■ **DATASET ENTRIES**:
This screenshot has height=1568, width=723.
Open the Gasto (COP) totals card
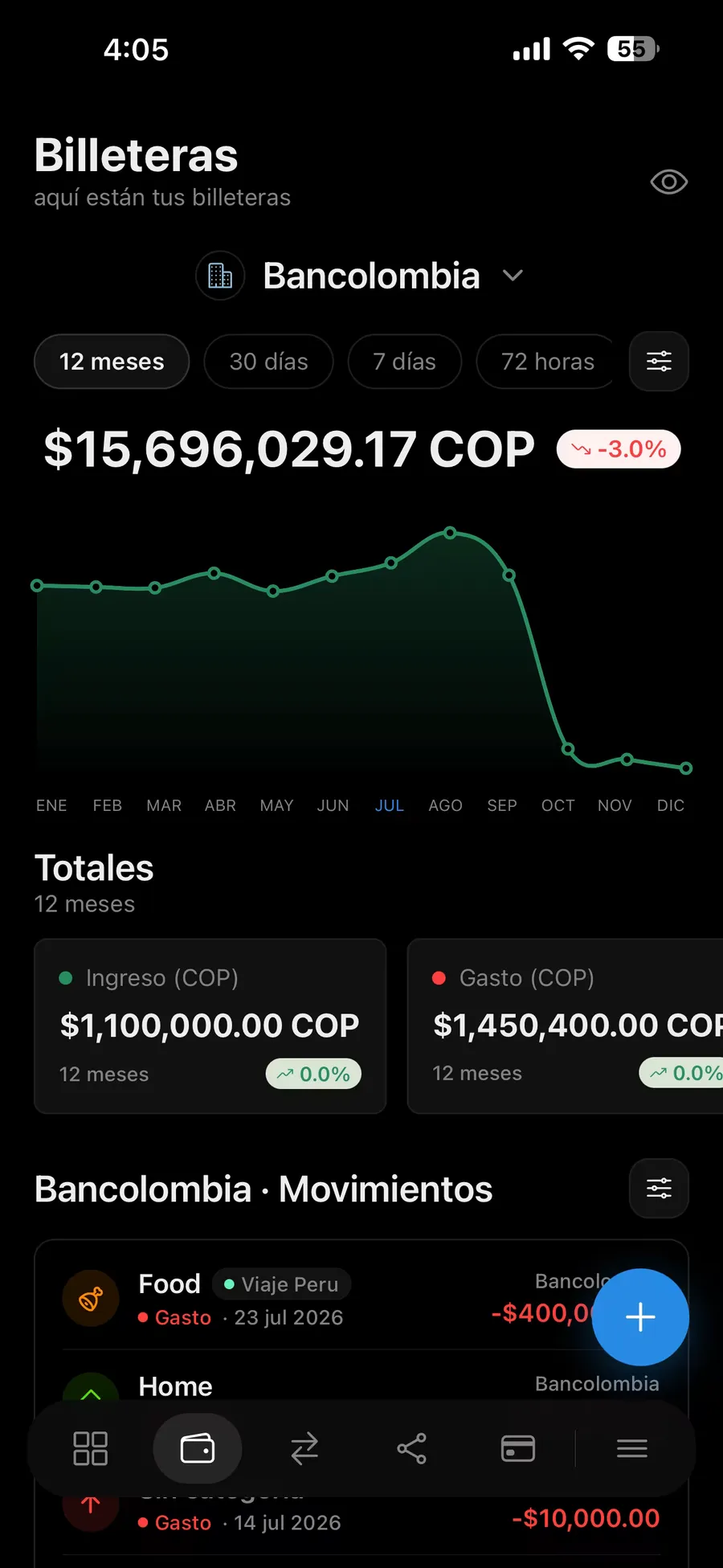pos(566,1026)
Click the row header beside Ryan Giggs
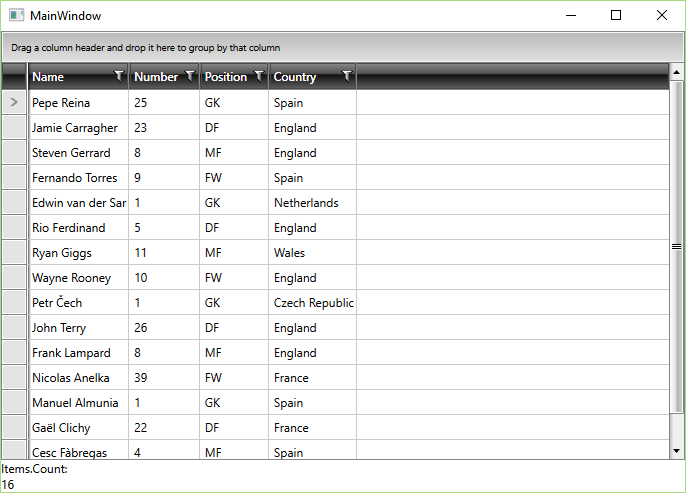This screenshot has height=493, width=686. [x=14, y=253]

==

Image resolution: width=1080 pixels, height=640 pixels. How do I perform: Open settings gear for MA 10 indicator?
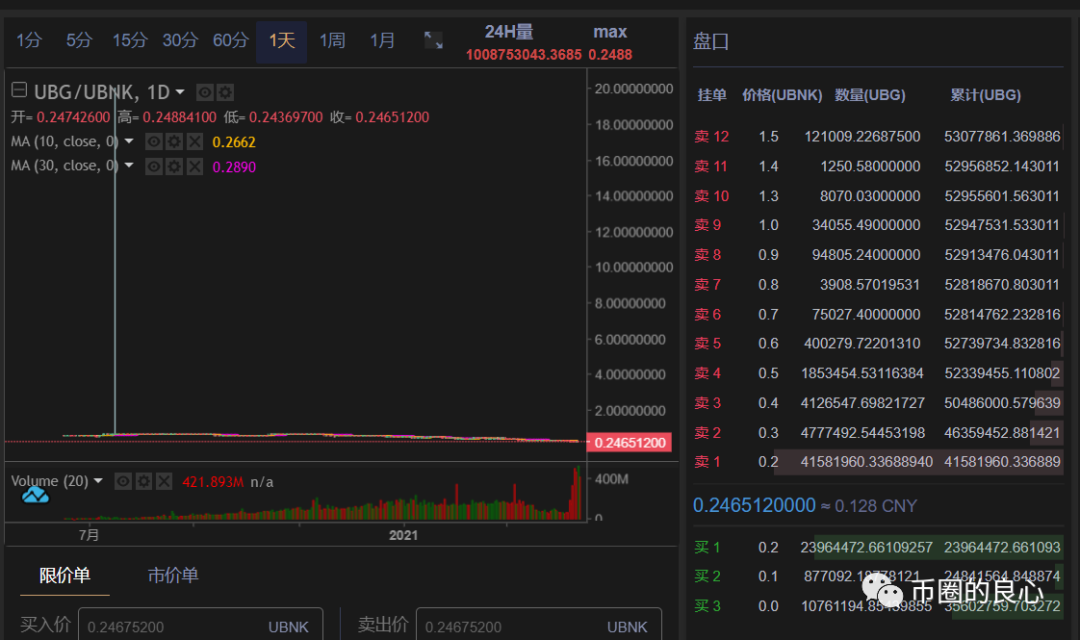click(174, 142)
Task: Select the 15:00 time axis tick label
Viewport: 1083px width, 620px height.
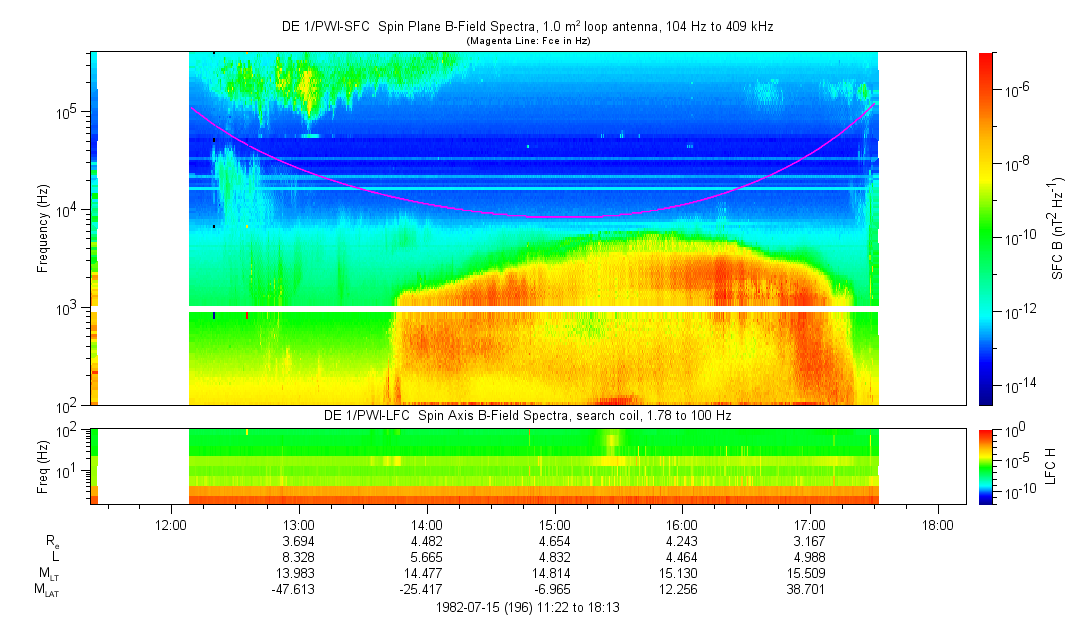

* * *

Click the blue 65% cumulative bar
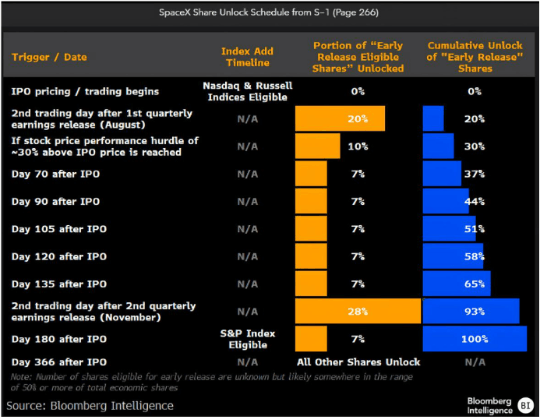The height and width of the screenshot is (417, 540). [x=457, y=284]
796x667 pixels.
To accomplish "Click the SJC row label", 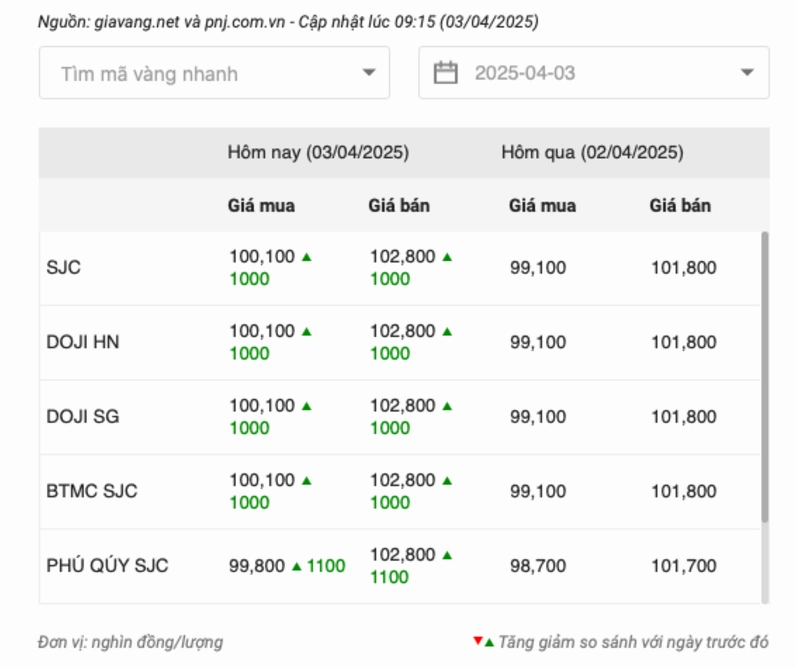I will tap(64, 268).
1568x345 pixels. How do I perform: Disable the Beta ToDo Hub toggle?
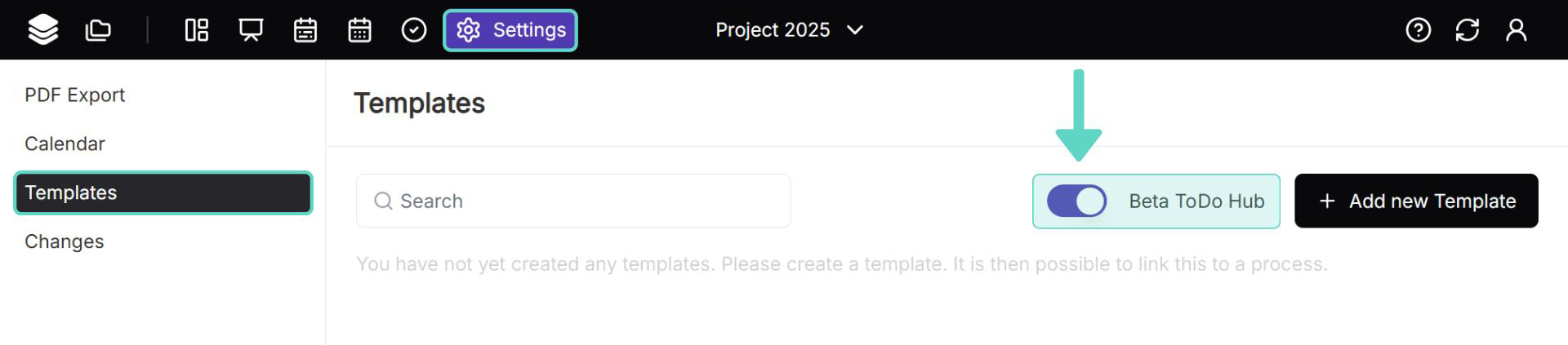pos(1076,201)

■ **WORK ITEM**: Taking the material above, extract exactly and only the lines from the line with "Task: Select the 15:00 time axis tick label" to the line with "Viewport: 1083px width, 620px height.", inclusive of both.

■ **EXERCISE SOLUTION**:
Task: Select the 15:00 time axis tick label
Viewport: 1083px width, 620px height.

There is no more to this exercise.